Word for word, restate the entries that follow.

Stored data
□ □ □
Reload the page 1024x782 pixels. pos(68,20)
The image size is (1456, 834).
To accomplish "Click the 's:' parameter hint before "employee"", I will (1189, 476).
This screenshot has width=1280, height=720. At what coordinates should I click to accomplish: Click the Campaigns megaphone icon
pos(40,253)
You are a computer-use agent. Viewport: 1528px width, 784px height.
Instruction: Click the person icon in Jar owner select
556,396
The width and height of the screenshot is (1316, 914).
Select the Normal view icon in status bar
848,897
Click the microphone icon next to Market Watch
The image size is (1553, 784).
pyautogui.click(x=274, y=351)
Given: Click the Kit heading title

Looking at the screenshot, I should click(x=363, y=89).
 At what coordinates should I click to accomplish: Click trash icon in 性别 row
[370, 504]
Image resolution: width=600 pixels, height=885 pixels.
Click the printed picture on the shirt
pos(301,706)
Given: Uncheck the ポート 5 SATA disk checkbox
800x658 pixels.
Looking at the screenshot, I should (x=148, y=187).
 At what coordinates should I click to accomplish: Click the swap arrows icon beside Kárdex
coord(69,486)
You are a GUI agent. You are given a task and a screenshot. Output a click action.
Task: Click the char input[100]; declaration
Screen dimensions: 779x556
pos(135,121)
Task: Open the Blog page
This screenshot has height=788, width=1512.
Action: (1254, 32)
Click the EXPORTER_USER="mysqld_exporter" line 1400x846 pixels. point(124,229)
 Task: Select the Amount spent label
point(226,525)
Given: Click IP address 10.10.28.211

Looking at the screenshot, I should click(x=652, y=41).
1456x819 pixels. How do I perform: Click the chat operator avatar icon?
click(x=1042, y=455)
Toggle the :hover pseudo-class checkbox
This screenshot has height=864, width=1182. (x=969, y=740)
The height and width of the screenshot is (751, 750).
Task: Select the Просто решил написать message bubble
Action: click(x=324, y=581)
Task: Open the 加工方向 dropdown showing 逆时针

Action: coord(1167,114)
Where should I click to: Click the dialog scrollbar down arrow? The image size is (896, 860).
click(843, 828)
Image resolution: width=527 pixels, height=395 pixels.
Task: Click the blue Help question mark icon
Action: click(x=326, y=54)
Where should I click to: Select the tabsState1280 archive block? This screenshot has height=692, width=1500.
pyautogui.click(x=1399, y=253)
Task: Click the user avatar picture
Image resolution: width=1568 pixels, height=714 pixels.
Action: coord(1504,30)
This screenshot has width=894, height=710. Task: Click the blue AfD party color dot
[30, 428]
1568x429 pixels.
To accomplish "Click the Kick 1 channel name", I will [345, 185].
□ □ □
Final answer -
Reload the page 1024x782 pixels. pos(68,20)
The image size is (1456, 834).
To accomplish "Click the 's:' parameter hint before "employee"", I will (1189, 476).
This screenshot has width=1280, height=720. At what coordinates should I click to accomplish: Click the Campaigns megaphone icon
pos(40,253)
You are a computer-use agent. Viewport: 1528px width, 784px height.
Instruction: Click the person icon in Jar owner select
556,396
The width and height of the screenshot is (1316, 914).
Select the Normal view icon in status bar
848,897
Click the microphone icon next to Market Watch
The image size is (1553, 784).
pyautogui.click(x=274, y=351)
Given: Click the Kit heading title

Looking at the screenshot, I should click(x=363, y=89).
 At what coordinates should I click to accomplish: Click trash icon in 性别 row
[370, 504]
Image resolution: width=600 pixels, height=885 pixels.
Click the printed picture on the shirt
pos(301,706)
Given: Uncheck the ポート 5 SATA disk checkbox
800x658 pixels.
Looking at the screenshot, I should (x=148, y=187).
 At what coordinates should I click to accomplish: Click the swap arrows icon beside Kárdex
coord(69,486)
You are a GUI agent. You are given a task and a screenshot. Output a click action.
Task: Click the char input[100]; declaration
Screen dimensions: 779x556
pos(135,121)
Task: Open the Blog page
This screenshot has height=788, width=1512.
Action: (1254, 32)
Click the EXPORTER_USER="mysqld_exporter" line 1400x846 pixels. point(124,229)
 Task: Select the Amount spent label
point(226,525)
Given: Click IP address 10.10.28.211

Looking at the screenshot, I should click(x=652, y=41).
1456x819 pixels. How do I perform: Click the chat operator avatar icon?
click(x=1042, y=455)
Toggle the :hover pseudo-class checkbox
This screenshot has height=864, width=1182. (x=969, y=740)
The height and width of the screenshot is (751, 750).
Task: Select the Просто решил написать message bubble
Action: click(x=324, y=581)
Task: Open the 加工方向 dropdown showing 逆时针

Action: coord(1167,114)
Where should I click to: Click the dialog scrollbar down arrow? The image size is (896, 860).
click(843, 828)
Image resolution: width=527 pixels, height=395 pixels.
Task: Click the blue Help question mark icon
Action: click(x=326, y=54)
Where should I click to: Select the tabsState1280 archive block? This screenshot has height=692, width=1500.
pyautogui.click(x=1399, y=253)
Task: Click the user avatar picture
Image resolution: width=1568 pixels, height=714 pixels.
Action: coord(1504,30)
This screenshot has width=894, height=710. Task: Click the blue AfD party color dot
[30, 428]
1568x429 pixels.
To accomplish "Click the Kick 1 channel name", I will [345, 185].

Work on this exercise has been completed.